Today talked about Ralph Nader using the "N word" to express how he felt in this country. Now, I agree with the pundits that for a privileged white male to claim that his experience is anything like the black folks who were and are called that is, umm, sort of racist. I also thought that Nader's statement that he never "made mistakes" like that when he was speaking was laughable and totally indicated how self-absorbed he is. If people are offended by your speech, fuggin apologize. Even if your position doesn't change, you can certainly say, "Look, I wasn't trying to offend anyone for publicity." The best of intentions don't excuse that, ESPECIALLY when speaking to your logical allies.

However, I felt that they were giving the hip hop generation of black youth too hard of a time. Though not a member of the black community, I can see more generally that even very hateful words like the N word can actually be used in very different contexts in very different ways. Equally offensive words (at least historically), like wop or paddy or dago or Jew (the latter in the usage and the application of it to things the speaker things are bad, like "lame" or "gay" or "retarded"), can also be used very differently.

After all, the N word won't disappear if black people don't say it.

The pundits had also talked about the Supreme Court. There seems to be an increasing chance that Rehnquist will retire and Scalia will take the seat.

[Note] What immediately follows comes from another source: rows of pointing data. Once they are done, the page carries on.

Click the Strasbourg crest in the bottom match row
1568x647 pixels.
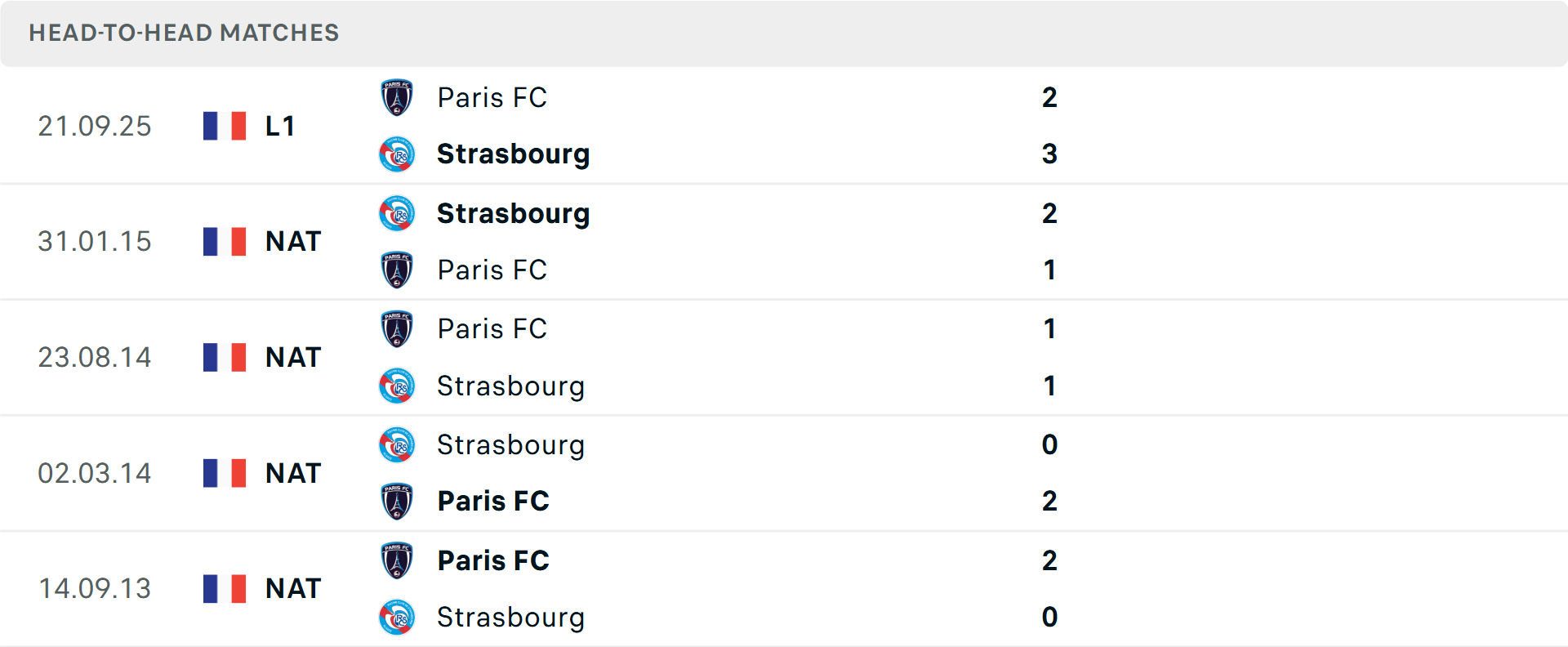click(397, 617)
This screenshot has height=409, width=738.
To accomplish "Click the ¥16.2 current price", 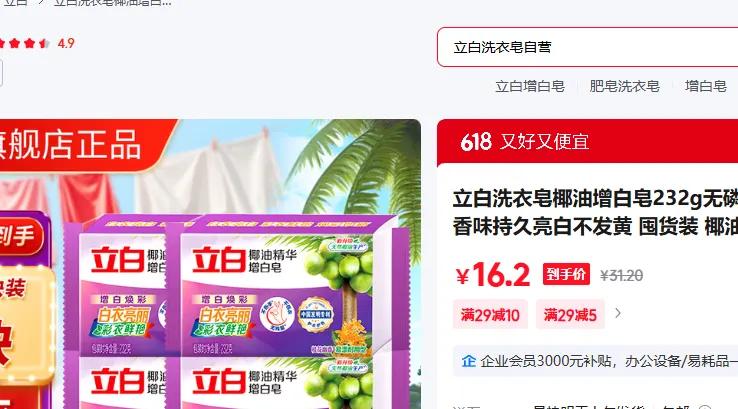I will coord(492,274).
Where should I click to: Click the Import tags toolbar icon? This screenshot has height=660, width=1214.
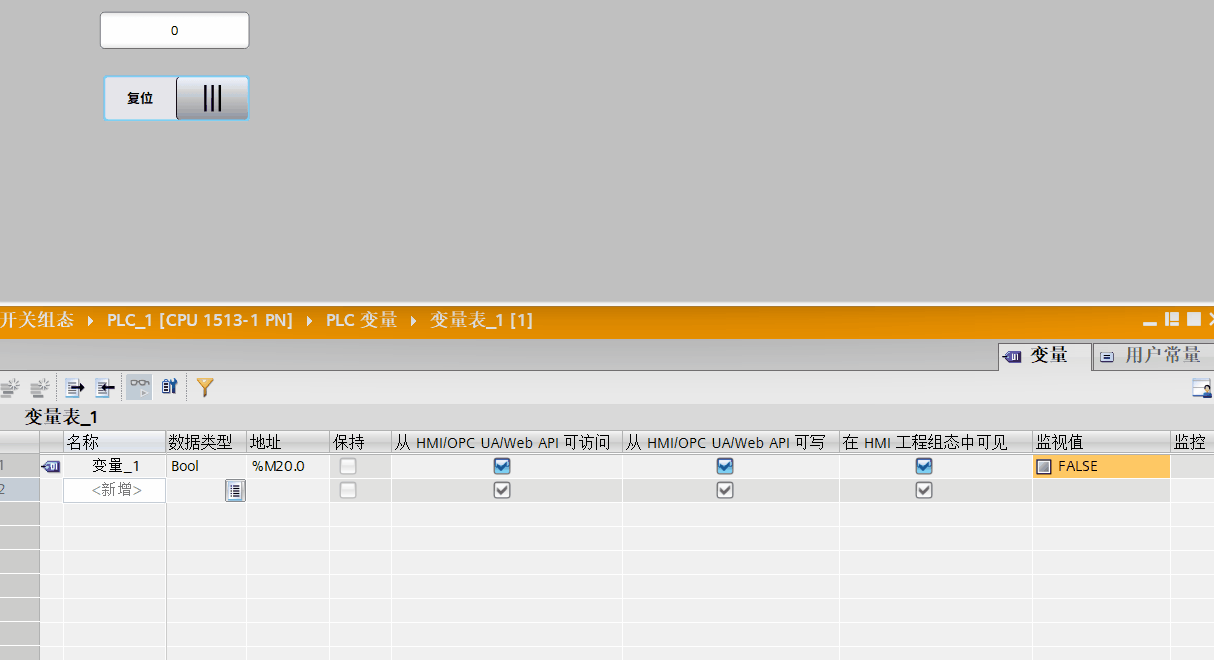pyautogui.click(x=105, y=387)
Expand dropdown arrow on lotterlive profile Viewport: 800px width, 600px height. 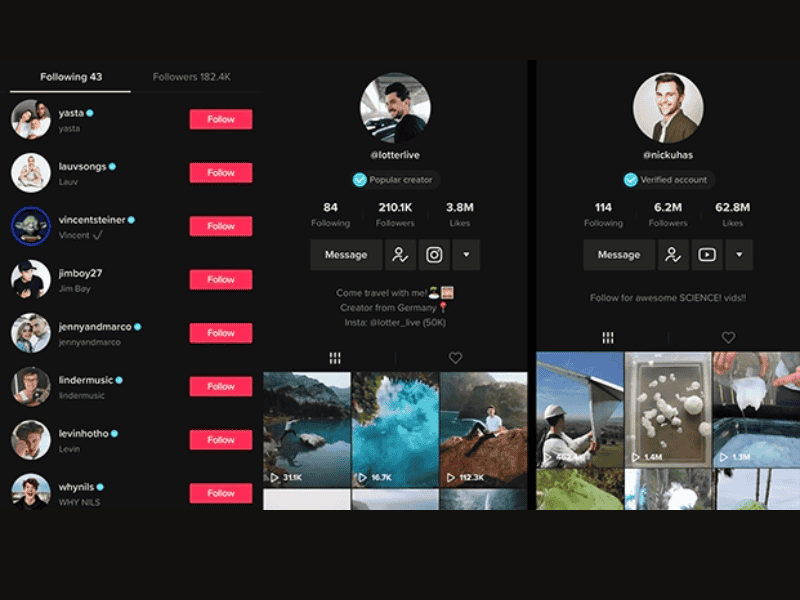[466, 255]
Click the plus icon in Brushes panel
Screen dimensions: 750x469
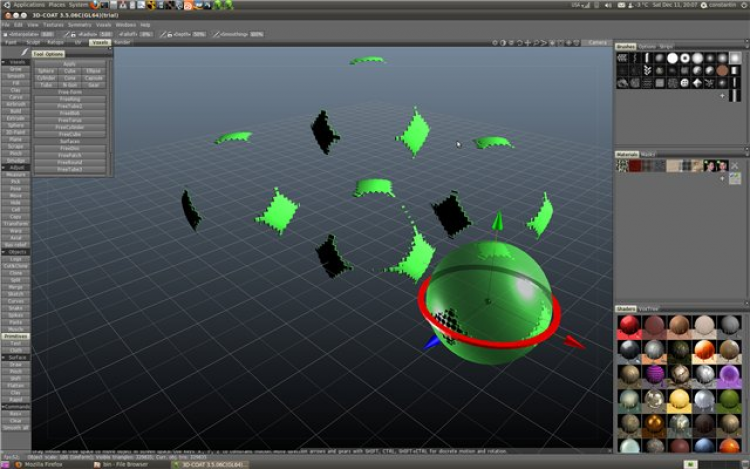click(x=722, y=96)
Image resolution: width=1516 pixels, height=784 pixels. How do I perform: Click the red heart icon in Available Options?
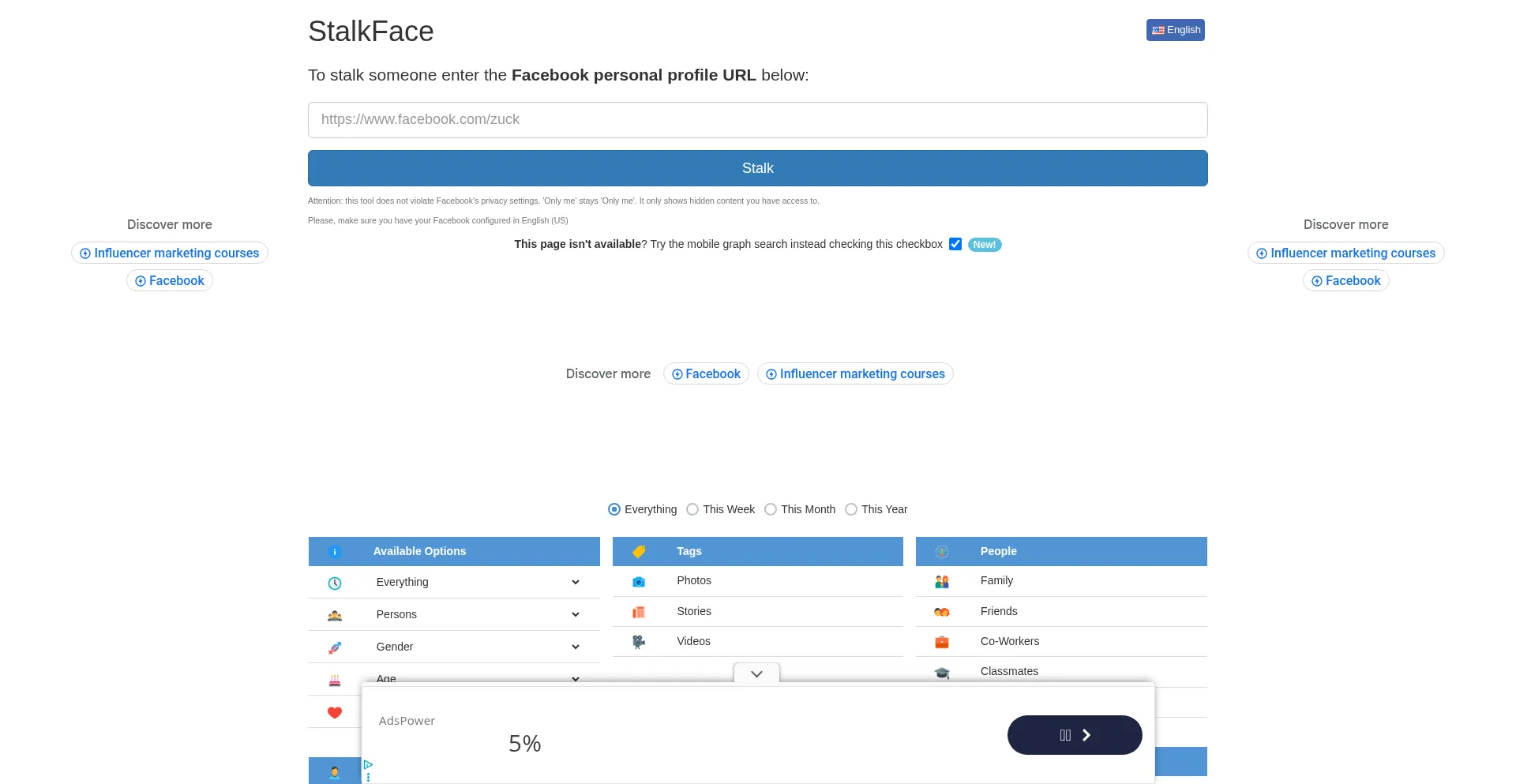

First of all, let me point out that despite the Supreme Court's disgraceful partisanship in Bush v. Gore, I must respect the conservatives there, even Scalia. After all, in the recent case that established the right of cities to take away private land for private economic development (a woeful decision to privilege the right of economic elites over ordinary citizens), Scalia and Rehnquist voted nay. But a switch of Scalia to the Supreme Court chair, I think, would have more impact than is commonly stated: The Chief Justice does quite a bit more than we imagine.